As some of you know I have not been the flag barer in the Angel parade this season. Have I hated the show? No. Have I loved the show? No. It's had it's moments, but overall has failed to win my interest or attention. If not for Wesley - my second favorite Jossverse character - and the fact that it loosely pertains to Buffy, I probably wouldn't watch. But tonight was a first, I actually got angry and nearly turned off the TV.
chase820 has posted a wonderful breakdown of the episode and what it supposedly all means. I've also read that these major turn of events have been plotted since this summer. If that's the case, I'm rethinking my faith in ME.
On Buffy, we've either been told directly or had it inferred that everything is "connected". Angel takes that to a new and, in my opinion, implausible level. Let's negate everything we have believed for four years. Doyle didn't really sacrifice himself, he had to die. Cordy's visions weren't there to help her grow as a person. Angel's struggle with the soul, with right and wrong, is futile and insignificant when you find out he's been manipulated all along.
And how far does this go back? Joyce's talk with Angel urging him to leave Sunnydale? Cordy walking in on the Willow/Xander liplock? Spike creating the situation.....Angel and Buffy falling in love....Angel cursed by gypsies....Angel turned by Darla....when exactly did all this start???
I can't even fathom why ME chose to deal with the current story-arc in this manner.
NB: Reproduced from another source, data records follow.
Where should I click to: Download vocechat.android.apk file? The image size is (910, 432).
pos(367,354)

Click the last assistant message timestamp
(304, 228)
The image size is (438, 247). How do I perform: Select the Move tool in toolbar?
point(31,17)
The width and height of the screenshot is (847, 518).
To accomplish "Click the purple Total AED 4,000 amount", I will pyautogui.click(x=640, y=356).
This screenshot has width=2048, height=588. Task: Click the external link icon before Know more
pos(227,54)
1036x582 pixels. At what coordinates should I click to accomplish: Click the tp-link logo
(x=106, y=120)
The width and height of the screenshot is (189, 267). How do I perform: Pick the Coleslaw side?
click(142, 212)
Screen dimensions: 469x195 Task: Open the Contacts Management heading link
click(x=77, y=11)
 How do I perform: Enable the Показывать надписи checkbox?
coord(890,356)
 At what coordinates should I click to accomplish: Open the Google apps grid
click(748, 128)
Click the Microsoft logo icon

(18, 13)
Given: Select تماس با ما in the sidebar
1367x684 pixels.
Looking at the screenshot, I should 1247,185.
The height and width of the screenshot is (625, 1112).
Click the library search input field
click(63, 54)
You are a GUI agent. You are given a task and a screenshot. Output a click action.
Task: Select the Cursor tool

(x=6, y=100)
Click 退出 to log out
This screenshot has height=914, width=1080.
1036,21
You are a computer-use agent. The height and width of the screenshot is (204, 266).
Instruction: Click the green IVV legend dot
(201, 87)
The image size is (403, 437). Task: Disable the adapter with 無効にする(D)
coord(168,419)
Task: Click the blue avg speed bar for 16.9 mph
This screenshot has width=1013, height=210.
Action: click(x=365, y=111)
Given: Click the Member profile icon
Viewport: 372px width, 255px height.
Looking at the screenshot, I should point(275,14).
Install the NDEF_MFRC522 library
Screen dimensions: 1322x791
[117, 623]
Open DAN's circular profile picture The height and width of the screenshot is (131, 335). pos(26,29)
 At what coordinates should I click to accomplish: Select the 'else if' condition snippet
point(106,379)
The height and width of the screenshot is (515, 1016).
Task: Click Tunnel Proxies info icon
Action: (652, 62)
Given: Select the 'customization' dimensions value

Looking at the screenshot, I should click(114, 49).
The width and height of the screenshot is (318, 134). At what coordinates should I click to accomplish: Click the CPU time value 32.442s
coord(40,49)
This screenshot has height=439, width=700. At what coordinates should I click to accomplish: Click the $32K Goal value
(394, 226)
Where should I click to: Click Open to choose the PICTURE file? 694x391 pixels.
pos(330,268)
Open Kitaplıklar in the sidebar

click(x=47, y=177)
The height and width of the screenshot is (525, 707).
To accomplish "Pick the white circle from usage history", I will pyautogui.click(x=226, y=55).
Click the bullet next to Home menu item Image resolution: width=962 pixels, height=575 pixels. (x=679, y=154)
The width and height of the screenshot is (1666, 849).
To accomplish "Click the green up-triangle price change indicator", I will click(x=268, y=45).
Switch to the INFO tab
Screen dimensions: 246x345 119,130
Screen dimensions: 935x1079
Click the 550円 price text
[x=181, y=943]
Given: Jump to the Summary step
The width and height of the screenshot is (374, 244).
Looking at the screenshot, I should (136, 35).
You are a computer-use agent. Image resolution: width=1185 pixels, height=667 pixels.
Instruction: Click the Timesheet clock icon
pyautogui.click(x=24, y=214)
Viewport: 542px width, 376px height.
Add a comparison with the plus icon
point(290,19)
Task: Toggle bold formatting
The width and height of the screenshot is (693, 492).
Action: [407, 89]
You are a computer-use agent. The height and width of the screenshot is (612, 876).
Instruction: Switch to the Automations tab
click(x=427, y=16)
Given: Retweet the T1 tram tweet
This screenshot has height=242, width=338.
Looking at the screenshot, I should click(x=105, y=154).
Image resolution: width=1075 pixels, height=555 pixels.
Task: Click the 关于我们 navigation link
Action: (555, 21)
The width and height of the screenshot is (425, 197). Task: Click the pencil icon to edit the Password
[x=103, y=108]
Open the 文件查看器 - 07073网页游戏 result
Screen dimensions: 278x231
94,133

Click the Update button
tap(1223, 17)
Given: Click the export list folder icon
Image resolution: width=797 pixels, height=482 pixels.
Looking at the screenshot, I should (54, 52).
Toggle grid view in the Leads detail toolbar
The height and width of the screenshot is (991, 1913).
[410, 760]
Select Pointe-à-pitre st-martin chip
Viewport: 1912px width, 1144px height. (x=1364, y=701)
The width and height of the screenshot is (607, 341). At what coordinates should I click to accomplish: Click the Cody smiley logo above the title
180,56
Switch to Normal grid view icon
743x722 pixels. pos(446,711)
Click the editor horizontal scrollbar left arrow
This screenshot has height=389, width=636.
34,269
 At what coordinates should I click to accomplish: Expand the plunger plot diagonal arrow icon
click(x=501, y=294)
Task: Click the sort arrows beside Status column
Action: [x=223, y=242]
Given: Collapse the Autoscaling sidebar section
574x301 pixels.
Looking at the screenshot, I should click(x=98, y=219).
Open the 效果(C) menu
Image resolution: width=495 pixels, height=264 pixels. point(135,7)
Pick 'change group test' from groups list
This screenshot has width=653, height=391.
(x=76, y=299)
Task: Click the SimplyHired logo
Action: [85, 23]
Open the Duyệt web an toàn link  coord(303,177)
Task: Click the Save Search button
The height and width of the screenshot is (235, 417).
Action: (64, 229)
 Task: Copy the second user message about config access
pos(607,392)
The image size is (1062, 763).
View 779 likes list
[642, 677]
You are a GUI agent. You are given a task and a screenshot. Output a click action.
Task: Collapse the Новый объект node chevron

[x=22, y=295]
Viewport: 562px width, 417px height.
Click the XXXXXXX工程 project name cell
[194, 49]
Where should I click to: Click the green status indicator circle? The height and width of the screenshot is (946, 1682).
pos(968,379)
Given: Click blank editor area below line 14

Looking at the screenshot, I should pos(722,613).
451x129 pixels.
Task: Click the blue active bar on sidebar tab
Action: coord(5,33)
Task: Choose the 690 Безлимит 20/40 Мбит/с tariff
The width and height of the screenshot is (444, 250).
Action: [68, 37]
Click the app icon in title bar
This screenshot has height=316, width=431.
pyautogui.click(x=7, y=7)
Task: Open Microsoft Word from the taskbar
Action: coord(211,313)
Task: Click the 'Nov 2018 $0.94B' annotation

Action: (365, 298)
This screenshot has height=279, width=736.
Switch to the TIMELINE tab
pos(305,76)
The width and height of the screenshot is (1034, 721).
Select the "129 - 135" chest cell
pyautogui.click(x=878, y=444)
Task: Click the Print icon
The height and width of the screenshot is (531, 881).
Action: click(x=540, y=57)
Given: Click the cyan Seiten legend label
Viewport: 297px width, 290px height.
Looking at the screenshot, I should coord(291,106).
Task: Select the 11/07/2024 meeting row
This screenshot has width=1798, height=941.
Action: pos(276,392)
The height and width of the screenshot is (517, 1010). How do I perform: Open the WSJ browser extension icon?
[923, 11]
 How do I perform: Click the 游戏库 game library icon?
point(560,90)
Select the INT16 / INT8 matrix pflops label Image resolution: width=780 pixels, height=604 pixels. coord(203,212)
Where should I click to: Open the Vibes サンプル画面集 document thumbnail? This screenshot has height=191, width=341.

For me, it screams 'We've created a convoluted mess, how do we get ourselves out of it? Hey, it's all connected!'.
There's no free will my ass. I was damn close to exercising it by reaching for the remote.
Now I've touched on this overall debacle, let me go into more specific complaints....
Conner - naive or just plain stupid? I actually predicted last week that he'd get the "they want to destroy are little family" argument and buy it hook, line, and sinker. What I didn't forsee is that he would totally reject the last firing braincell in his head and turn himself into a murderer. Considering his stance on magic and ritual, you'd think someone spouting that only the "blood of the innocent" will do while your beloved sits in a circle chanting would throw up a few warning flags.
As Chase mentioned in her LJ, what is with the female victimization in this ep? Cordy has been violated every way imaginable, trapped in her own body, forced to witness all this and unable to do anything to stop it. A return of snarky Cordy next season will be completely unbelievable. And the prospect of listening to her counseling sessions while trying to rebuild a relationship with Angel just ain't wowing me.
And why did the 'virgin sacrifice' have to be a girl? I'm torn by this part of the storyline. The terrorization and brutal murder of the girl was all too real. Should they be applauded for the reality of it or criticized? Personally, I had images of Elizabeth Smart and others like her, tied up, crying for their parents, and begging for their lives before something unspeakable happens. Yeah, I get that Conner now has to live with the true horror of what he has done - killed an innocent in cold blood for selfish reasons. Perhaps we are being set up for his own sacrificial death (I can only hope), but, personally, for a company that wishes to focus on female empowerment, portraying women as victims is not the way to go.
I could go on and on with my disapointment, but I won't. I didn't like it and gave the most glaring examples of why. But, I'll leave with one positive comment....Wes, the gun, the role, and the kill shot - very cool.